Harcama kalemleri itibariyle GSYH gerilemesinin kaynakları şöyle özetlenebilir: Çeyrekten çeyreğe özel tüketim yüzde 2,6, toplam yatırımlar da (kamu dahil) yüzde 1,7 oranında azalmış durumda. Bu iki harcama kalemi GSYH’nın yüzde 90’ınını oluşturuyor. Bu yetmezmiş gibi net ihracat da büyümeye negatif katkı yapmış durumda: Mal ve hizmet İhracatı yüzde 6,3 azalırken ithalat sadece yüzde 1 azalmış. Ekonomik faaliyete destek veren tek kalem Devletin tüketim harcamaları: Yüzde 6,1 gibi muazzam bir artış söz konusu. Ama daralmayı engellemekten elbette çok uzak. Üretim (sektör) kalemleri itibriyle ise başlıca sektörlerin tümü kırmızıda: Hizmetler eksi yüzde 3, imalat sanayi eksi yüzde 4,8, inşaat eksi yüzde 4,6, finans sektörü de eksi yüzde 7,2 oranlarında gerilemiş durumdalar.
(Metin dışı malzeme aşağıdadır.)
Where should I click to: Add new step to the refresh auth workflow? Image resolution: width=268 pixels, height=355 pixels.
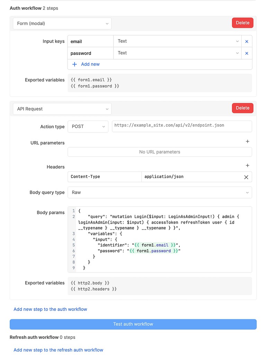tap(58, 350)
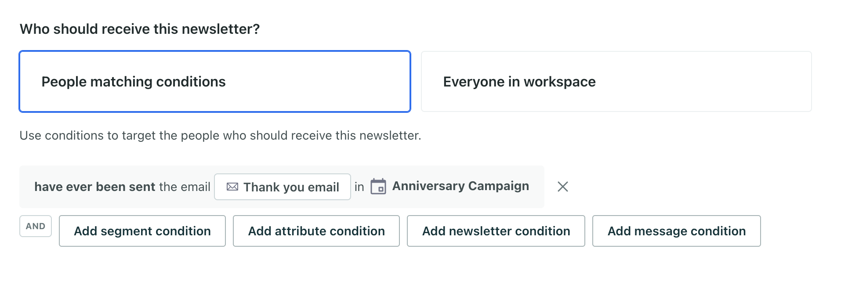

Bu rakamlar 3. Çeyrekte büyük bir şokun yaşandığını gösteriyor. Doğal olarak akla 15 Temmuz darbe teşebbüsünün yarattığı çok boyutlu travma geliyor. Ancak gelişmelere biraz daha yakından bakıldığında 15 Temmuzun yarattığı sarsıntının tek neden olmadığı anlaşılıyor. Bir kere Ağustos ayından itibaren Hükümet ekonominin toparlandığını iddia etmişti. Bu iddianın doğru olmadığı anlaşılıyor. Turizm depremi de daralmanın ancak bir kısmını açıklıyor; turist sayısında çöküş daha önce başlamıştı ve bunlar çeyreklik değişimler. Nitekim hizmetlerde küçülme birinci çeyrekte başlıyor (eksi 1,4), ikinci çeyrekte devam ediyor (eksi 1,7), üçüncü çeyrekte de zirveye (eksi 3,0) çıkıyor.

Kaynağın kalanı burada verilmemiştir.